Filter the listing below for "title" and report every line that has it.

**EXERCISE MATERIAL**.
*** Block opens ***
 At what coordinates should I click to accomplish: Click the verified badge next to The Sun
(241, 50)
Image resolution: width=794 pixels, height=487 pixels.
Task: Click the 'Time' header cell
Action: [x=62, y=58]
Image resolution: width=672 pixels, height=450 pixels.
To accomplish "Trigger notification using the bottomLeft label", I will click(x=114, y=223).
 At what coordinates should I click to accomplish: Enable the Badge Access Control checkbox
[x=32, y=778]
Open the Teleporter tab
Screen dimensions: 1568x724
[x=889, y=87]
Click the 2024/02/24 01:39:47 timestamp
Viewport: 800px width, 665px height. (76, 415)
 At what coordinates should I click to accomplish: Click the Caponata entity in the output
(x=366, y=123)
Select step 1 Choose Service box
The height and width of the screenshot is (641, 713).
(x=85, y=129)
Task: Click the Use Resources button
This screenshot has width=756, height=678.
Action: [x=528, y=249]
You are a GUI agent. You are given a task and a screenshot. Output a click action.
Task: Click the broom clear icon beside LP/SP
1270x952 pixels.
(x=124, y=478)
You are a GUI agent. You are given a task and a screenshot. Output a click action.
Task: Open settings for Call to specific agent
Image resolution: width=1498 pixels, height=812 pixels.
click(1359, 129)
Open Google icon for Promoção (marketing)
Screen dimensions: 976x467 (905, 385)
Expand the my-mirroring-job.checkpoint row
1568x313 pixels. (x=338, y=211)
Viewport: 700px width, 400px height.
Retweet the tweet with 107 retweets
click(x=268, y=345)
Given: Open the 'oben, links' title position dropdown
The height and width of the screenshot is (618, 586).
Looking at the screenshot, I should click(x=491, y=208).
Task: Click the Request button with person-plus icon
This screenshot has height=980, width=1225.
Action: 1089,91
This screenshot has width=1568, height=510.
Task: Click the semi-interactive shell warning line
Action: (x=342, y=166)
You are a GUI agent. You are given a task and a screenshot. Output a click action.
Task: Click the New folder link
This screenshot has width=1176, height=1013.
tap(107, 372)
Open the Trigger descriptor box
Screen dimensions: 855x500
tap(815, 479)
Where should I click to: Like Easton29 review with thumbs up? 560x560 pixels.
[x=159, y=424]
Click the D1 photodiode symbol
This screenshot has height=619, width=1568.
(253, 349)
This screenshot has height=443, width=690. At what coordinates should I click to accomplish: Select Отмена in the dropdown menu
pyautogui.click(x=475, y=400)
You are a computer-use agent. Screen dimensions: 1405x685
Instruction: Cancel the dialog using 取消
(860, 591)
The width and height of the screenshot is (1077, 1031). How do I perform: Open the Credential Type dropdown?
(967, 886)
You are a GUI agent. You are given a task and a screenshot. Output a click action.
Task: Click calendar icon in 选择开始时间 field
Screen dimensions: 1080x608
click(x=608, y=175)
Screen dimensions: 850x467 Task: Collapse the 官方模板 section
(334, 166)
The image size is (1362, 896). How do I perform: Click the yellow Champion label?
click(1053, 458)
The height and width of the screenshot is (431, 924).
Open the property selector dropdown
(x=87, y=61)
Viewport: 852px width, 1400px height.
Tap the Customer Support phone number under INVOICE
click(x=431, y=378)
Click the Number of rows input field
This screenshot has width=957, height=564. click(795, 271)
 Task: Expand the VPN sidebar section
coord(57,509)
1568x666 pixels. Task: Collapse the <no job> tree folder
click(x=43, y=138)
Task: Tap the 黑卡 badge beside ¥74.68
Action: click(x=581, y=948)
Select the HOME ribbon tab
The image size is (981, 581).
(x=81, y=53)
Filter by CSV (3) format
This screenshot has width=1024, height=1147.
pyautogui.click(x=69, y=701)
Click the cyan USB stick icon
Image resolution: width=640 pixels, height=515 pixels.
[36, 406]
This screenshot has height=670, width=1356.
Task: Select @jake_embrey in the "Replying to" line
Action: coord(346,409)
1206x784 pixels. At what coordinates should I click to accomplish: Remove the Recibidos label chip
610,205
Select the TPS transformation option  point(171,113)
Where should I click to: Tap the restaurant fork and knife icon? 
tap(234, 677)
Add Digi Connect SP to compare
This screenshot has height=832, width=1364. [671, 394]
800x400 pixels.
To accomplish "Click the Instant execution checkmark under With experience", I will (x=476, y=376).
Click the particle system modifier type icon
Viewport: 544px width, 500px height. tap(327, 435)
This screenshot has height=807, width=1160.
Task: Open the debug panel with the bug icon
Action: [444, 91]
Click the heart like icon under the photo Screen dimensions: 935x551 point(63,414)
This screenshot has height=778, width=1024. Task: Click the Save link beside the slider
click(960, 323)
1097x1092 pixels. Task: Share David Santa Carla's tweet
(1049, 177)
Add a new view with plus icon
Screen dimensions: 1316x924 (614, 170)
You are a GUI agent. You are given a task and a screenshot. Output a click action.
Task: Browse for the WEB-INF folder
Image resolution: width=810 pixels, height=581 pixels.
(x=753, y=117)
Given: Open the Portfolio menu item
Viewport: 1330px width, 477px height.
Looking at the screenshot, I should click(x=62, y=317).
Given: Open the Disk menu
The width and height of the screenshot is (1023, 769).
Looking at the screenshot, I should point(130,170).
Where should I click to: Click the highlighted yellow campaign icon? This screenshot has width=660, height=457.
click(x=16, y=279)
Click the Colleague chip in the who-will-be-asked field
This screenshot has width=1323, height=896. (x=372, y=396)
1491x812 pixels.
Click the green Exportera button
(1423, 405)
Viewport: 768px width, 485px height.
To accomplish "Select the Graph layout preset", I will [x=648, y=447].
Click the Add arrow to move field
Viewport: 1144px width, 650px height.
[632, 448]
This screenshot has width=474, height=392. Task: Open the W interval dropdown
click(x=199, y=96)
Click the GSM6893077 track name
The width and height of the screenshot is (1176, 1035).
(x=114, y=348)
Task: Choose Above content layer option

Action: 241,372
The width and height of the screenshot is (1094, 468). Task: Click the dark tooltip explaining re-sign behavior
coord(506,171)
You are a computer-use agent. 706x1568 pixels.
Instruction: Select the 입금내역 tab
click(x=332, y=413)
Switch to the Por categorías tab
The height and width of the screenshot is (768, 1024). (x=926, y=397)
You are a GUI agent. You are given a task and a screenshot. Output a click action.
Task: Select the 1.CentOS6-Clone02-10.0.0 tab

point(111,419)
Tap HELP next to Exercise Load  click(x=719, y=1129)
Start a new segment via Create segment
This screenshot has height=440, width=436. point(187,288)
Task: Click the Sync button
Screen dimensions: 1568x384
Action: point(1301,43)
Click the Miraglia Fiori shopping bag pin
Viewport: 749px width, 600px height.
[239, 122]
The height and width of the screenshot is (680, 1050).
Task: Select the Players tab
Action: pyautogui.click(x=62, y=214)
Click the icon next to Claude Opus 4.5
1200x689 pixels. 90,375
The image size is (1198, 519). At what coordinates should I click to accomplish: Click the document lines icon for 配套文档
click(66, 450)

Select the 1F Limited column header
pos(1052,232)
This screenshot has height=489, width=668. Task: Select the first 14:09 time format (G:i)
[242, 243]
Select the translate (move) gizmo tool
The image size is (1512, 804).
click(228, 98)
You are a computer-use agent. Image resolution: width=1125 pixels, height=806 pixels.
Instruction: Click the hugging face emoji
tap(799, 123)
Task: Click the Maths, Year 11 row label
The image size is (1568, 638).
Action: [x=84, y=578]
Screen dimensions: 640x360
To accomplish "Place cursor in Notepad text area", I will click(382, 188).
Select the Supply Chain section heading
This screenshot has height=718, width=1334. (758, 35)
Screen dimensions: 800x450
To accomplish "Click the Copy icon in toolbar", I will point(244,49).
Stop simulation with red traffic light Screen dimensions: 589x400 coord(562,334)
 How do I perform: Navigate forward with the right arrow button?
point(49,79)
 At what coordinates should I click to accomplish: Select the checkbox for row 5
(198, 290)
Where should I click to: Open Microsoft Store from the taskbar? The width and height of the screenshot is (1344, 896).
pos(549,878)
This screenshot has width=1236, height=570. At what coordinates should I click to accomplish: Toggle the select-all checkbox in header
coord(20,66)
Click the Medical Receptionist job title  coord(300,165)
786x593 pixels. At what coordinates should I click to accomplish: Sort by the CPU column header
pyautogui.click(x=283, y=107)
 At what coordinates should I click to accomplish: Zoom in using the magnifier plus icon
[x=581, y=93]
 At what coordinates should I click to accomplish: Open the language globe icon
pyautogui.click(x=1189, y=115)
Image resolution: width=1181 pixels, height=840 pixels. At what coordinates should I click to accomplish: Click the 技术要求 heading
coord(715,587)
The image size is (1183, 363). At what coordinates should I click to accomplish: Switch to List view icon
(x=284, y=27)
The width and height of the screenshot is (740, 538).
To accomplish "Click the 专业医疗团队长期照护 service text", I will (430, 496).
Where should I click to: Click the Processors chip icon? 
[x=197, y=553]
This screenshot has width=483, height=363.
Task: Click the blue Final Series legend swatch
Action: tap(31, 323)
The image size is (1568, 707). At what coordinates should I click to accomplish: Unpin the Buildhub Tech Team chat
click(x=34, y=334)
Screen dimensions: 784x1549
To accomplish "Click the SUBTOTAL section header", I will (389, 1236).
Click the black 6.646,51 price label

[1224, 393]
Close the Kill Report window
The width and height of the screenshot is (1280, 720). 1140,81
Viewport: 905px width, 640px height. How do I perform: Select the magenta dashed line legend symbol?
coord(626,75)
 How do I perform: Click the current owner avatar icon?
*** Block closes ***
**EXERCISE SOLUTION**.
Given: Open the 'oben, links' title position dropdown
Click the Medical Receptionist job title  coord(300,165)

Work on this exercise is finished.